== THINGS TO DO ==
• a. Answer these from the Cue Health passage:
(i) Which two industry-specific data standards does Google Cloud natively support?
(ii) What two things does Achar say Google Cloud gave Cue?
(iii) What kit lets customers have a positive COVID sample sequenced?
• b. Reproduce word for word the section of the Cue Health passage starting at "What’s more, Cue" and ending at "machine learning tools.".

Cue Health also chose Google Cloud because of its native support for industry-specific data standards such as HL7v2 and FHIR, plus pre-built HIPAA-compliant environments, which made rapid scaling across environments vastly easier. Google Cloud also simplifies secure access for patients and caregivers to time-sensitive data, as well as making that data de-identified with the Google Cloud Healthcare API, so it’s accessible to researchers to perform near real-time analysis of health-related trends. 

“It’s the 21st century,” Achar said. “Our health data, something that’s so personal and that’s ours, should be more easily accessible. Google Cloud gave us the scalability we needed, and also the security we needed, because what happens to people’s data and where it gets reported is such an important topic.” 

Using Data to Stay Ahead

What’s more, Cue now offers its customers the ability to have their positive COVID sample sequenced through a seperate in-home Cue Sequencing Collection Kit. Once sequenced, genomic data, stored in Google Cloud, can be analyzed at a vast scale using advanced AI and machine learning tools.

== INFORMATION SUPPLIED ==

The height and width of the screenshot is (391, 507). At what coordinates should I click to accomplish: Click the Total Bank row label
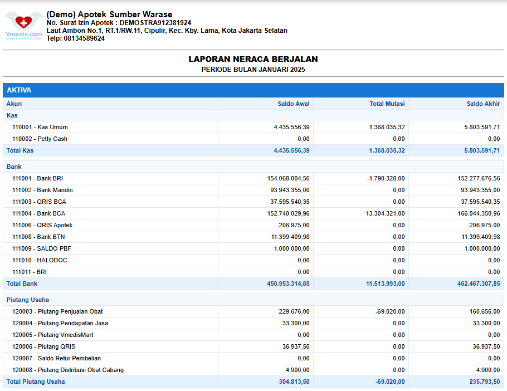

== ANSWERS BY ITEM NUMBER ==
• a.
(i) HL7v2 and FHIR
(ii) Scalability and security
(iii) The in-home Cue Sequencing Collection Kit

• b.
What’s more, Cue now offers its customers the ability to have their positive COVID sample sequenced through a seperate in-home Cue Sequencing Collection Kit. Once sequenced, genomic data, stored in Google Cloud, can be analyzed at a vast scale using advanced AI and machine learning tools.